While Strausz-Hupé focuses down-and-in on Nazi geopolitical theory and in the process defends Mackinder, Spykman focuses up-and-out on the world map to assess the prospects of Nazi domination, as well as to outline the power configurations of a postwar world that he would not live to see. He begins with a geographical explanation about how the United States became a great power.

“History,” Spykman says, “is made in the temperate latitudes,” where moderate climates prevail, “and, because very little of the land mass of the Southern Hemisphere lies in this zone, history is made in the temperate latitudes of the Northern Hemisphere.” It is not that sub-Saharan Africa and the Southern Cone of South America do not matter, for they matter much more in our day than in the past because of transport and communications technology that has allowed every place to affect every other; rather, it is that they still have less worldwide impact than do places in the Northern Hemisphere, and particularly those places in the northern temperate zone. James Fairgrieve, a near-contemporary of Mackinder, explains that because of the lack of solar energy compared to the tropics, human beings in the temperate zones must work harder to deal with greater varieties of weather, and with the differences in seasons that lead to definite times for sowing and harvest: thus, it is in the temperate zones where human beings “advance from strength to strength.” And whereas at the South Pole there is a great continent surrounded by an unbroken ring of ocean, around the North Pole there is an ocean surrounded by a near-unbroken ring of land—the land where human beings have been the most productive. Strausz-Hupé is even more specific in this regard, telling us that history is made between “twenty and sixty degrees north latitude.” This area includes North America, Europe, the Greater Middle East and North Africa, most of Russia, China, and the bulk of India. Mackinder’s “wilderness girdle” is roughly consistent with it, for it takes in the Heartland and adjacent marginal zones of Eurasia. The critical fact about the United States, according to this line of thinking, is that, located below the Canadian Arctic, it occupies the last great, relatively empty tract of the temperate zone that wasn’t settled by urban civilization until the time of the European Enlightenment. Furthermore, America initially prospered, Spykman writes, because the east coast, with its estuaries and indentations, provided “innumerable favorable locations for harbors.”
4
Ultimately, in this view, geography was the early sustainer of American freedom.

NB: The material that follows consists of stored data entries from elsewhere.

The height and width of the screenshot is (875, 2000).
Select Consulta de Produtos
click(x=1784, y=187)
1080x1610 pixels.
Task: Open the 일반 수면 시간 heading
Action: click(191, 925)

America’s great power position exists because the United States is the regional hegemon in the Western Hemisphere, with, as Spykman says, “power to spare for activities outside the New World,” so that it can affect the balance of power in the Eastern Hemisphere.
5
This is no mean feat, and something the United States should not take for granted, for it is rooted in the specifics of Latin American geography. No other nation in the world, not China or Russia, is a hegemon of hemispheric proportions. In explaining how this came about, Spykman brings South America—which Mackinder largely ignores—into the discussion of geopolitics. Because of Mackinder’s concentration on Eurasia, and particular its Heartland, Mackinder is vital to an understanding of Cold War geography; whereas Spykman has a more organic conception of the entire globe, and thus is more relevant than Mackinder in an age in which every place can affect every other place.